PROBLEM
The expected output is the complete listing, copied word for word.

DATA SHOWN
==========

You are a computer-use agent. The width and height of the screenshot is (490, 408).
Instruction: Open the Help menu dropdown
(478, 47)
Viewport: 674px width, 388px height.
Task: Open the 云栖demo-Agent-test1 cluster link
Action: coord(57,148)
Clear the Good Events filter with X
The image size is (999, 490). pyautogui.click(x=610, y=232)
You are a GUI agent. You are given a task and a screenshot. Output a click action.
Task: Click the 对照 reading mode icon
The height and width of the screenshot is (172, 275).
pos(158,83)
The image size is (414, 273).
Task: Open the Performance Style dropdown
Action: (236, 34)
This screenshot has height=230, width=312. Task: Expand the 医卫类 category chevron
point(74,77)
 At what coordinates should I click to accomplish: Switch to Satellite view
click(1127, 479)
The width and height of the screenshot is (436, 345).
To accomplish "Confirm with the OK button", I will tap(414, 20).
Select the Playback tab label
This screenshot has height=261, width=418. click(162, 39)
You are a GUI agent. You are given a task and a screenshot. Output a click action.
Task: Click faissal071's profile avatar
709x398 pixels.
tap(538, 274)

==========

RESPONSE TO THE EXERCISE
You are a computer-use agent. The width and height of the screenshot is (490, 408).
Instruction: Open the Help menu dropdown
(478, 47)
Viewport: 674px width, 388px height.
Task: Open the 云栖demo-Agent-test1 cluster link
Action: coord(57,148)
Clear the Good Events filter with X
The image size is (999, 490). pyautogui.click(x=610, y=232)
You are a GUI agent. You are given a task and a screenshot. Output a click action.
Task: Click the 对照 reading mode icon
The height and width of the screenshot is (172, 275).
pos(158,83)
The image size is (414, 273).
Task: Open the Performance Style dropdown
Action: (236, 34)
This screenshot has height=230, width=312. Task: Expand the 医卫类 category chevron
point(74,77)
 At what coordinates should I click to accomplish: Switch to Satellite view
click(1127, 479)
The width and height of the screenshot is (436, 345).
To accomplish "Confirm with the OK button", I will tap(414, 20).
Select the Playback tab label
This screenshot has height=261, width=418. click(162, 39)
You are a GUI agent. You are given a task and a screenshot. Output a click action.
Task: Click faissal071's profile avatar
709x398 pixels.
tap(538, 274)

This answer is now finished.